Required work –
From the listing below, reproduce exactly the lines starting with the one with "This screenshot has height=126, width=317." and going on through the one with "the plus icon", both ends kept. No picture is copied.
[[ Task data, beginning ]]
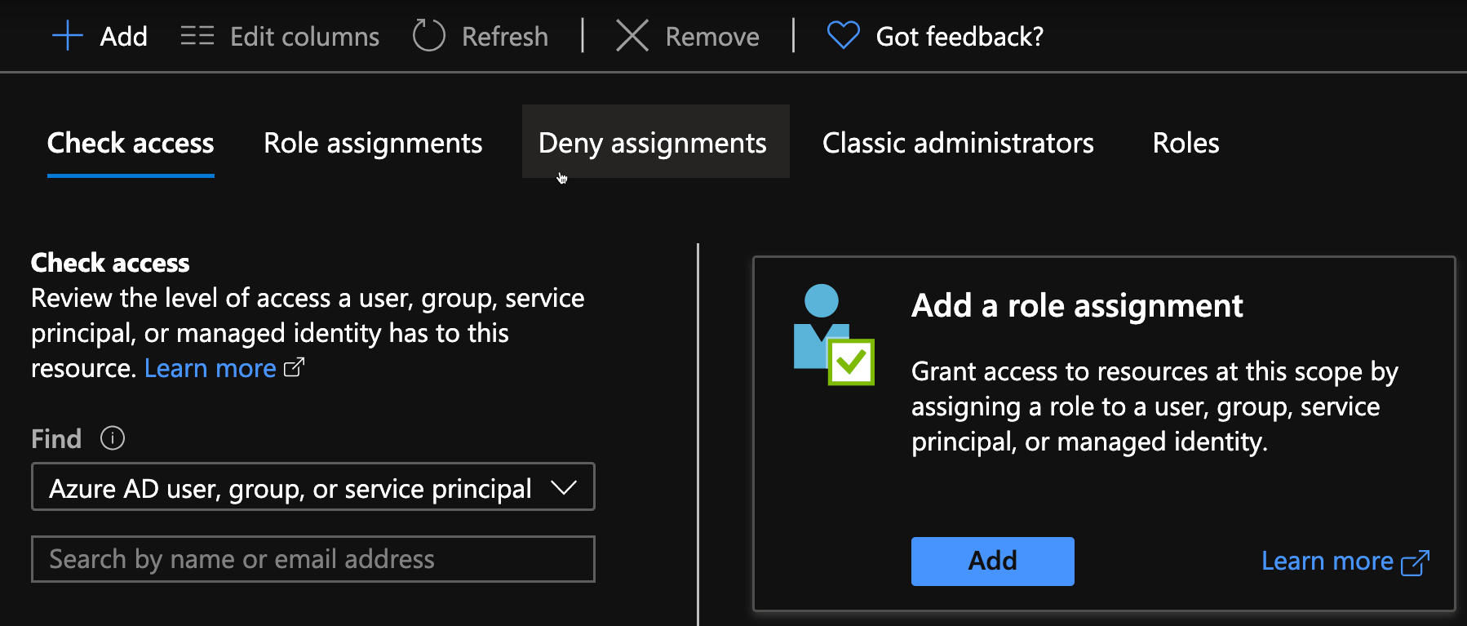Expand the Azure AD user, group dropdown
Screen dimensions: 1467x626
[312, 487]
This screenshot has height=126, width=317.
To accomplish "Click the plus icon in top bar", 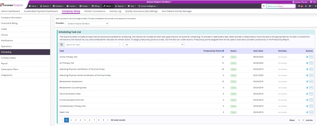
[[ Task data, end ]]
[[ Task data, beginning ]]
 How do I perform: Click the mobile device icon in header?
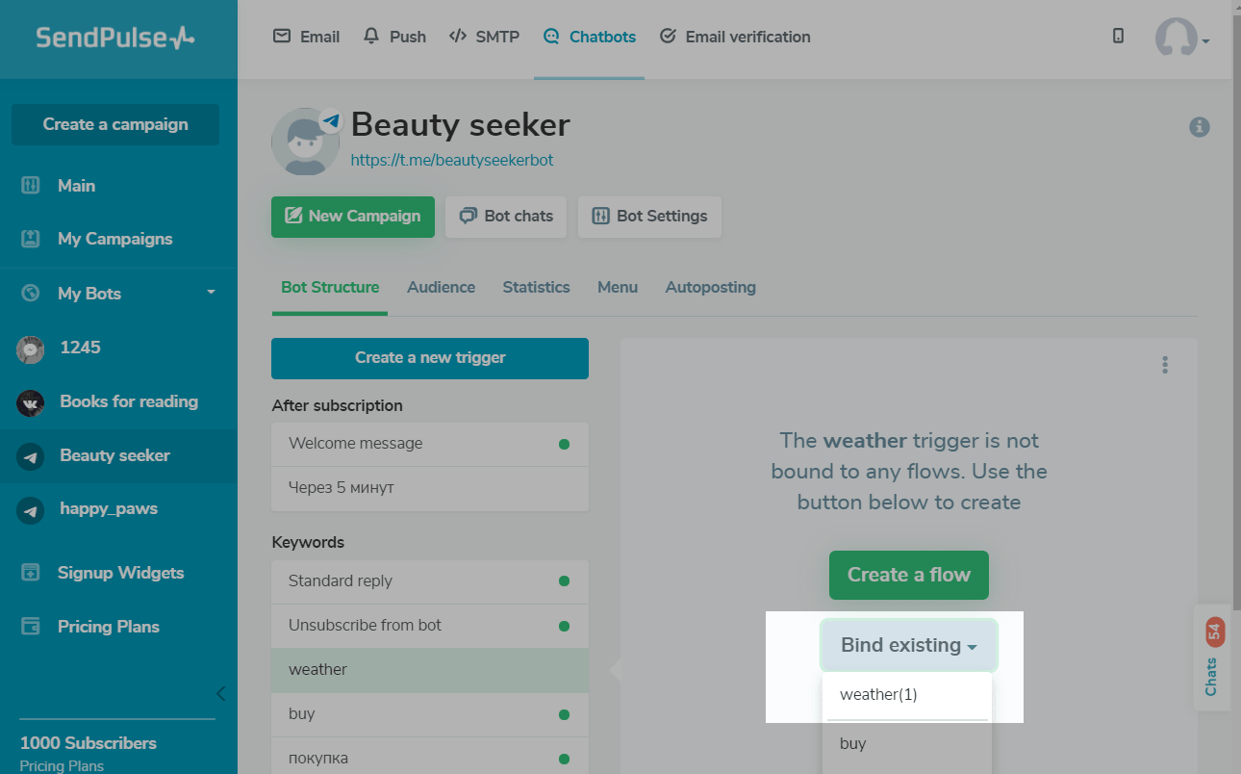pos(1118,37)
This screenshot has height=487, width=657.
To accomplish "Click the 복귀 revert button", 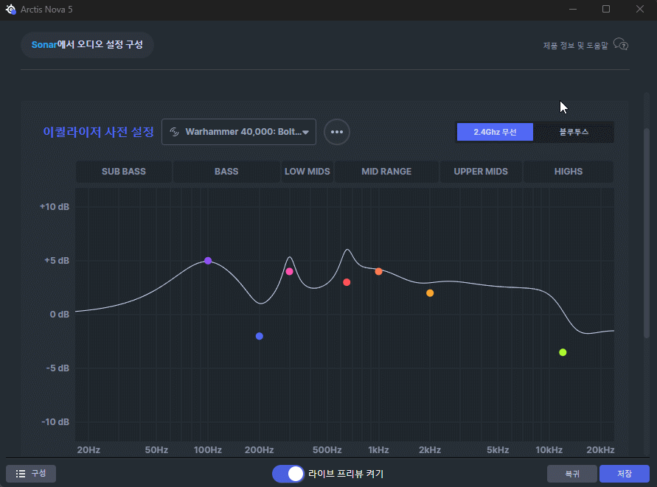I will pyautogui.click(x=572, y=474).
[[ Task data, end ]]
Solution –
This screenshot has height=126, width=317.
To accomplish "Click the plus icon in top bar", 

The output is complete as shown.